# What needs to be done
Give back an exact copy of the lines in the records below, from the line that has "The height and width of the screenshot is (538, 1024)." through the line that has "Task: Open the show entries count dropdown", and nothing besides.
———
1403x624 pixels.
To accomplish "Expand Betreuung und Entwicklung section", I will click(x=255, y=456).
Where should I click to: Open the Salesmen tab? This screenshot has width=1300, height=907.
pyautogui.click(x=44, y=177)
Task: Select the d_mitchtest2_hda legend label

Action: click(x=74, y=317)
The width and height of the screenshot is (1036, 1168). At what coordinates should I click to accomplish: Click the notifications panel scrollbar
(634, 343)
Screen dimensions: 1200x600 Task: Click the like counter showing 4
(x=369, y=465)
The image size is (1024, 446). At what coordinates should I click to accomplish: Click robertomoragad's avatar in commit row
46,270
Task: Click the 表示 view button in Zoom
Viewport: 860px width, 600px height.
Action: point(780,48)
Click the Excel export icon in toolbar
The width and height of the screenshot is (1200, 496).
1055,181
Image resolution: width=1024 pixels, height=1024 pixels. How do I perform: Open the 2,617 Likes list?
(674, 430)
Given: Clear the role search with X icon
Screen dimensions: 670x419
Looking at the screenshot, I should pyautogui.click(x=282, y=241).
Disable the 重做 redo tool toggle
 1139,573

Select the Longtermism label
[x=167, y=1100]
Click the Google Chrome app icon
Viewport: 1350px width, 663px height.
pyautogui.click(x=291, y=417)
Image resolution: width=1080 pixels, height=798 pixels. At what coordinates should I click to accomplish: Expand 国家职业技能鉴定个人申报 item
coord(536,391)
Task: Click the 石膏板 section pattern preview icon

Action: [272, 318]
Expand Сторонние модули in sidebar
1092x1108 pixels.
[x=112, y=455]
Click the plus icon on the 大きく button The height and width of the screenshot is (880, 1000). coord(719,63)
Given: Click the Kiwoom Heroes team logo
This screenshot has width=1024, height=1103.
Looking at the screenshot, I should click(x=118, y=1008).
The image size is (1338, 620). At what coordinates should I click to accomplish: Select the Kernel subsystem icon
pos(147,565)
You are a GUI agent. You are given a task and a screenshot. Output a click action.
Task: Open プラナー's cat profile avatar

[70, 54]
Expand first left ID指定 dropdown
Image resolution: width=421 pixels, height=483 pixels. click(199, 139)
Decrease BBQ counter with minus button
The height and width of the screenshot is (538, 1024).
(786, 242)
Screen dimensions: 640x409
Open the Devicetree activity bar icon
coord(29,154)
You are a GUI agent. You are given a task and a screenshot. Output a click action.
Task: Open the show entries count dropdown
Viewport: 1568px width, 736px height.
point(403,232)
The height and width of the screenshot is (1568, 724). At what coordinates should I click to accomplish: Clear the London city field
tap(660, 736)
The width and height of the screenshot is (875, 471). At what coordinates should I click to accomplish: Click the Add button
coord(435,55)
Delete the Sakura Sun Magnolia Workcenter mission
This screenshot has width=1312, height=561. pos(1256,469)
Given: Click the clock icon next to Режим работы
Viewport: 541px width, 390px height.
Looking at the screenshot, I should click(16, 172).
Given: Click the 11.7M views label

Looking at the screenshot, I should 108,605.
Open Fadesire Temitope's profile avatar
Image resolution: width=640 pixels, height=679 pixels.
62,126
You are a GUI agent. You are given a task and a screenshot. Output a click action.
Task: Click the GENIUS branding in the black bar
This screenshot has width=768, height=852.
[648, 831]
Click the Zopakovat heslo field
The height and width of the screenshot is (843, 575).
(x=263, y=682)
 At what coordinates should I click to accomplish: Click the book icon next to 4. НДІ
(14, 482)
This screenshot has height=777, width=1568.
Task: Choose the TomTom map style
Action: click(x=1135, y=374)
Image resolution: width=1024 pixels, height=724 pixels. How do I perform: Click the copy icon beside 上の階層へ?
———
# Output for this exercise
The height and width of the screenshot is (538, 1024).
(786, 242)
Screen dimensions: 640x409
Open the Devicetree activity bar icon
coord(29,154)
You are a GUI agent. You are given a task and a screenshot. Output a click action.
Task: Open the show entries count dropdown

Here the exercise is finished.